Schriftlicher Auftrag 1 =
Schreiben Sie aus der Entscheidung des Verfassungsgerichtshofs den Abschnitt ab, der mit „VfGH vom 21.11.2013, U1155/2013“ beginnt und mit „Exekution zu ersetzen.“ endet.

VfGH vom 21.11.2013, U1155/2013

Leitsatz

Verletzung im Recht auf Gleichbehandlung von Fremden untereinander durch Abweisung des Antrags eines somalischen Staatsangehörigen auf internationalen Schutz mangels ausreichender Begründung der Entscheidung, insbesondere hinsichtlich der Identität des Beschwerdeführers sowie hinsichtlich der Frage nach der Minderheit des Clans der Sheikhal

Spruch

I. Der Beschwerdeführer ist durch die angefochtene Entscheidung im verfassungsgesetzlich gewährleisteten Recht auf Gleichbehandlung von Fremden untereinander verletzt worden (ArtI Abs 1 Bundesverfassungsgesetz BGBl Nr 390/1973). Die Entscheidung wird aufgehoben.

II. Der Bund (Bundeskanzler) ist schuldig, dem Beschwerdeführer zuhanden seines Rechtsvertreters die mit € 2.616,– bestimmten Prozesskosten binnen 14 Tagen bei sonstiger Exekution zu ersetzen.

Begründung

Entscheidungsgründe

I. Sachverhalt, Beschwerdevorbringen und Vorverfahren

1. Der Beschwerdeführer, ein Staatsangehöriger von Somalia, stellte am einen Antrag auf internationalen Schutz. Zu seinem Fluchtvorbringen befragt brachte er vor, sein Vater habe für die Übergangsregierung gearbeitet und sei deswegen getötet worden. Auch sein Bruder sei getötet worden. Dem Beschwerdeführer selbst sei es gerade noch gelungen zu entkommen. Der Beschwerdeführer gehöre dem Stamm der Sheikal an. Ein stärkerer Stamm, die Hawiye bzw. deren Unterclan, die Habargidir, haben seinen Vater und seinen Bruder getötet und das Haus der Familie in Mogadischu enteignet. Mit Bescheid des Bundesasylamtes vom wurde der Antrag im Hinblick auf die Zuerkennung des Status des Asylberechtigten gemäß § 3 Abs 1 iVm § 2 Abs 1 Z 13 Asylgesetz 2005, BGBl I 100/2005 idgF, abgewiesen. Gleichzeitig wurde dem Beschwerdeführer der Status des subsidiär Schutzberechtigten zuerkannt und ihm eine befristete Aufenthaltsberechtigung bis zum erteilt.

Gespeicherte Einträge =
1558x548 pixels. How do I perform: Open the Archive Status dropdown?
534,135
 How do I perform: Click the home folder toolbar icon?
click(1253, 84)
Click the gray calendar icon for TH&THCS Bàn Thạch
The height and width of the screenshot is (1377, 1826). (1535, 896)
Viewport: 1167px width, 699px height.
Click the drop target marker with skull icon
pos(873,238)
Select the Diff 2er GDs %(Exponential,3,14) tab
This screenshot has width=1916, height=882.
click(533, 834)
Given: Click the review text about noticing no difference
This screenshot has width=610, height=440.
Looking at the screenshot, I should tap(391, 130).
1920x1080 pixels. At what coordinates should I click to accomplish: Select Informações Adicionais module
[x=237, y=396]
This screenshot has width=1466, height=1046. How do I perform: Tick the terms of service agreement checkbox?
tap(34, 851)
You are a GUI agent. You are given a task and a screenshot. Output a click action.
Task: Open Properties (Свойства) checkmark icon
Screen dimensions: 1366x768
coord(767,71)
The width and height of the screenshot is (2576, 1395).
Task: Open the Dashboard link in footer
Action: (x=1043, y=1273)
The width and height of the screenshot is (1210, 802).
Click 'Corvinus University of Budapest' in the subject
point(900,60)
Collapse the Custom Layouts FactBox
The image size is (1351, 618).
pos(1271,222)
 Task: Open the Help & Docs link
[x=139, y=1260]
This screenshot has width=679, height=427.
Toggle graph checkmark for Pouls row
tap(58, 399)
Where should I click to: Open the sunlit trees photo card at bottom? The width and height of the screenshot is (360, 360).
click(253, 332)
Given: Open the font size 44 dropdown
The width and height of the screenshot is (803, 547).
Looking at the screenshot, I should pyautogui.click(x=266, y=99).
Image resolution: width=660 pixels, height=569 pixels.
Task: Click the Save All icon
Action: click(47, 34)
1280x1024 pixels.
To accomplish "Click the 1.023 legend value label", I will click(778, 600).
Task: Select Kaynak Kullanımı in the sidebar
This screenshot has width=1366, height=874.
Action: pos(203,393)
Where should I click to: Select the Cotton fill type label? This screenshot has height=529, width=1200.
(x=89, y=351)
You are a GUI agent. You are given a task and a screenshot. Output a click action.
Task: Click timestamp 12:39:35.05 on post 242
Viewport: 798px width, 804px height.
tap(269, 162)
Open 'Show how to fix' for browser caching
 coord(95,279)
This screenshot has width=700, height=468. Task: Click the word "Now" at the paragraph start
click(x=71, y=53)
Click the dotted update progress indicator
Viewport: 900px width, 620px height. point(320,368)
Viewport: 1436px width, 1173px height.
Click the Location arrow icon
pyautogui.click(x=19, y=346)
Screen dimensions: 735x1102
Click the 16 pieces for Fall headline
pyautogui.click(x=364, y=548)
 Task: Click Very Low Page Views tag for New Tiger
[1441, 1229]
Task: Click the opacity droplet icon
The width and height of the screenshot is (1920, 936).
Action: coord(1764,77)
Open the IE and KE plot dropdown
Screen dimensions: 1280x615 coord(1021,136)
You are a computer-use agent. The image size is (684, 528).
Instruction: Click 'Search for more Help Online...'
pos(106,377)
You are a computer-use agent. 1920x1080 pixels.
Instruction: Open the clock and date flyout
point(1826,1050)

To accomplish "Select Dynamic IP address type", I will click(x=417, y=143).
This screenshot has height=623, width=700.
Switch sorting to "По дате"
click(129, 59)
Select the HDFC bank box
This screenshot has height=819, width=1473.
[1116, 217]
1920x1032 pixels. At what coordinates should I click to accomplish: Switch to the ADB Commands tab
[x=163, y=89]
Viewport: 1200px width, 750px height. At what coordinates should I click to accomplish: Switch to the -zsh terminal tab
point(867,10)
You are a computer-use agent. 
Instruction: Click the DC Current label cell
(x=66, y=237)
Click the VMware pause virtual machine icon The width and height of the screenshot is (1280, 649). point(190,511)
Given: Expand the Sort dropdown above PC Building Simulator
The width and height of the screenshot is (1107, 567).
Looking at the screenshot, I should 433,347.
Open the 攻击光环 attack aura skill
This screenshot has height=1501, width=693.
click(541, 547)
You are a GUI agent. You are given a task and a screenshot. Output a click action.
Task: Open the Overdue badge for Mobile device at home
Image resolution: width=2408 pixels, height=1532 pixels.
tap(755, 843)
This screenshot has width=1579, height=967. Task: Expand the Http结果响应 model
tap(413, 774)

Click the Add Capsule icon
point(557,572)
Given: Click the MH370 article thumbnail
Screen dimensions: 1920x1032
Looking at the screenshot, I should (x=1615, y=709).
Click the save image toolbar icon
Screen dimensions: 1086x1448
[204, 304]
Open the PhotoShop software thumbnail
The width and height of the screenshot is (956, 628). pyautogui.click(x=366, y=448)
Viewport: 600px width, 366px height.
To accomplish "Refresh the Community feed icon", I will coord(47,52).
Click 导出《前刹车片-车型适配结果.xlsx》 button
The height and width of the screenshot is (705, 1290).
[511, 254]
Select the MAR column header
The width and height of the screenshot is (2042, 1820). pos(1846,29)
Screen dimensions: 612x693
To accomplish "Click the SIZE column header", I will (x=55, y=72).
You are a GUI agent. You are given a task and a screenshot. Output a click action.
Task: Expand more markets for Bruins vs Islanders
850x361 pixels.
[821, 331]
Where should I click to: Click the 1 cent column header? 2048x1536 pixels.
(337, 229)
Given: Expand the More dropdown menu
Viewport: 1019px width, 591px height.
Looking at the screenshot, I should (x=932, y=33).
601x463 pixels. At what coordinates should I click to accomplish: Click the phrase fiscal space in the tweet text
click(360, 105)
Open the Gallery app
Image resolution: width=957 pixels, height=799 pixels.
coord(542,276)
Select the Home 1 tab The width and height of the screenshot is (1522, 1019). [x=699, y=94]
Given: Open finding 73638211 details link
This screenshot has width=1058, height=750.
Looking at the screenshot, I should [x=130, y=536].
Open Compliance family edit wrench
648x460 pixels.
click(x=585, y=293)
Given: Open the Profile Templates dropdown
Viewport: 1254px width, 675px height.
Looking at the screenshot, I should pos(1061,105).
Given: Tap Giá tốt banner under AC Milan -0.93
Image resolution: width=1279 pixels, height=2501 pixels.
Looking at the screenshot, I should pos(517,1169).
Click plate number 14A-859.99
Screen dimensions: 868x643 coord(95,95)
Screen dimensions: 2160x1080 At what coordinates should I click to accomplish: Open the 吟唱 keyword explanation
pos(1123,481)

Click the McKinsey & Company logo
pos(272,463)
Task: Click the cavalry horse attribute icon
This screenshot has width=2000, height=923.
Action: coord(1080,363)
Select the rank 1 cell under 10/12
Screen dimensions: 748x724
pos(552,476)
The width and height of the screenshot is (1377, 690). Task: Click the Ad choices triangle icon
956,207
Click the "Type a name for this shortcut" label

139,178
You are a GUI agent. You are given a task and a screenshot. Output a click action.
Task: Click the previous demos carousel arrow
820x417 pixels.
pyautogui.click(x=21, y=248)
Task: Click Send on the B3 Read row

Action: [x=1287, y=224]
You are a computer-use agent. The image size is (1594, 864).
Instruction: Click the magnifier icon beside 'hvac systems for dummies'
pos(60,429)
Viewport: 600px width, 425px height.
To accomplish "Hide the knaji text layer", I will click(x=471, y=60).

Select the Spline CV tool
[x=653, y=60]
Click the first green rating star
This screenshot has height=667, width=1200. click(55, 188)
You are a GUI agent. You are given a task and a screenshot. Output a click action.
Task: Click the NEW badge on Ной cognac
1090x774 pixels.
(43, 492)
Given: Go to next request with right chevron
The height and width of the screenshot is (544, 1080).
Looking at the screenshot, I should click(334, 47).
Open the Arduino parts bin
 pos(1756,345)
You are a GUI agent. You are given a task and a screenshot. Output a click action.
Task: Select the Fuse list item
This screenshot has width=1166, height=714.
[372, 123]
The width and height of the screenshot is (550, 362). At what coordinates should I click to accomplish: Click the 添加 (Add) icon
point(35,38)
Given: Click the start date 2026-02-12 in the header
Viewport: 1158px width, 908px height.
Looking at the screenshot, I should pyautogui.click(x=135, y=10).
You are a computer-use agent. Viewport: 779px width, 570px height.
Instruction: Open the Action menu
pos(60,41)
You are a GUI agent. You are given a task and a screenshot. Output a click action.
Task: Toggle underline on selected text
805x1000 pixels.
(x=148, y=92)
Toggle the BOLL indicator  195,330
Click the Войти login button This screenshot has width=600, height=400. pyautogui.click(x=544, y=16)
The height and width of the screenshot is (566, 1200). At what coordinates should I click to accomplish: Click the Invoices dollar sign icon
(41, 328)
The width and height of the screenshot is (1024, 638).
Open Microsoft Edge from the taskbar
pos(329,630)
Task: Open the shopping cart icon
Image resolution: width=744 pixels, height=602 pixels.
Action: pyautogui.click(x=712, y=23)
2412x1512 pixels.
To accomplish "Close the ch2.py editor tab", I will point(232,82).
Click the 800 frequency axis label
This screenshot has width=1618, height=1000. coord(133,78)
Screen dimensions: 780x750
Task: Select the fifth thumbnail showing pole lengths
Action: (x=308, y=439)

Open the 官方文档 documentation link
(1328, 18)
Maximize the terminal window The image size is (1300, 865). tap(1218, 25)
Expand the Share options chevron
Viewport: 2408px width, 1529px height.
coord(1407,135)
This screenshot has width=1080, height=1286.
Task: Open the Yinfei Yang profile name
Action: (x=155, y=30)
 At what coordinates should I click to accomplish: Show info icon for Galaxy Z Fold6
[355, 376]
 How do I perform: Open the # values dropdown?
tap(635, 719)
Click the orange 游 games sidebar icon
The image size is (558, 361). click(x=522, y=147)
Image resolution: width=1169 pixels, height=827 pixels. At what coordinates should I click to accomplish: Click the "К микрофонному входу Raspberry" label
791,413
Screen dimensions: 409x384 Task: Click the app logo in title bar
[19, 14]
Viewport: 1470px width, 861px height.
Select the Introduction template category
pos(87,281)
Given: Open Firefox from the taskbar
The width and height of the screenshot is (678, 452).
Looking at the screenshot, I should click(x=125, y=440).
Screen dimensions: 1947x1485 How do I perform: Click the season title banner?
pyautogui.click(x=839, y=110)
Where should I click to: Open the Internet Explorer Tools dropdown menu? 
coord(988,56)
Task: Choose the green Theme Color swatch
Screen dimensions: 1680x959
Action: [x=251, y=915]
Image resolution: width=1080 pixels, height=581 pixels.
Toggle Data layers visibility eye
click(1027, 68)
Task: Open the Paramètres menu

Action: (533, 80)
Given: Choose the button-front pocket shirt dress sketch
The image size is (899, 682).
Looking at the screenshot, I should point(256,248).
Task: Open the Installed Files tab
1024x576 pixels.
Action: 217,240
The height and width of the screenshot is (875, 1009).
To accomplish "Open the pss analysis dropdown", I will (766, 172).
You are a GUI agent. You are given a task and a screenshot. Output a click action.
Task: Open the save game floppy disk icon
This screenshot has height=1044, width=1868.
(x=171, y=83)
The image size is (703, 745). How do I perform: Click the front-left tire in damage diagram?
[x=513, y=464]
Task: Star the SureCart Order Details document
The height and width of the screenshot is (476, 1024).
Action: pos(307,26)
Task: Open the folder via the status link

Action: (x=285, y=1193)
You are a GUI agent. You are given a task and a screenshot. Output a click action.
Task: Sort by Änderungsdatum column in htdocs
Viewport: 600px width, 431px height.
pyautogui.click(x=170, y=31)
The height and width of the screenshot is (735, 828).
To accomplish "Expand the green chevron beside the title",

Schriftlicher Auftrag 2 =
Geben Sie nur die Einträge wieder, die bei der Zeile mit „Screen dimensions: 735x1102“ beginnen und bei der Zeile mit „Click the VMware“ enden. Ersetzen Sie darin „Instruction“ durch „Command“ und lassen Sie alles andere unverändert.

Ergebnis der Übung 1 =
VfGH vom 21.11.2013, U1155/2013

Leitsatz

Verletzung im Recht auf Gleichbehandlung von Fremden untereinander durch Abweisung des Antrags eines somalischen Staatsangehörigen auf internationalen Schutz mangels ausreichender Begründung der Entscheidung, insbesondere hinsichtlich der Identität des Beschwerdeführers sowie hinsichtlich der Frage nach der Minderheit des Clans der Sheikhal

Spruch

I. Der Beschwerdeführer ist durch die angefochtene Entscheidung im verfassungsgesetzlich gewährleisteten Recht auf Gleichbehandlung von Fremden untereinander verletzt worden (ArtI Abs 1 Bundesverfassungsgesetz BGBl Nr 390/1973). Die Entscheidung wird aufgehoben.

II. Der Bund (Bundeskanzler) ist schuldig, dem Beschwerdeführer zuhanden seines Rechtsvertreters die mit € 2.616,– bestimmten Prozesskosten binnen 14 Tagen bei sonstiger Exekution zu ersetzen.

Ergebnis der Übung 2 =
Screen dimensions: 735x1102
Click the 16 pieces for Fall headline
pyautogui.click(x=364, y=548)
 Task: Click Very Low Page Views tag for New Tiger
[1441, 1229]
Task: Click the opacity droplet icon
The width and height of the screenshot is (1920, 936).
Action: coord(1764,77)
Open the IE and KE plot dropdown
Screen dimensions: 1280x615 coord(1021,136)
You are a computer-use agent. The image size is (684, 528).
Command: Click 'Search for more Help Online...'
pos(106,377)
You are a computer-use agent. 1920x1080 pixels.
Command: Open the clock and date flyout
point(1826,1050)

To accomplish "Select Dynamic IP address type", I will click(x=417, y=143).
This screenshot has height=623, width=700.
Switch sorting to "По дате"
click(129, 59)
Select the HDFC bank box
This screenshot has height=819, width=1473.
[1116, 217]
1920x1032 pixels. At what coordinates should I click to accomplish: Switch to the ADB Commands tab
[x=163, y=89]
Viewport: 1200px width, 750px height. At what coordinates should I click to accomplish: Switch to the -zsh terminal tab
point(867,10)
You are a computer-use agent. 
Command: Click the DC Current label cell
(x=66, y=237)
Click the VMware pause virtual machine icon The width and height of the screenshot is (1280, 649). point(190,511)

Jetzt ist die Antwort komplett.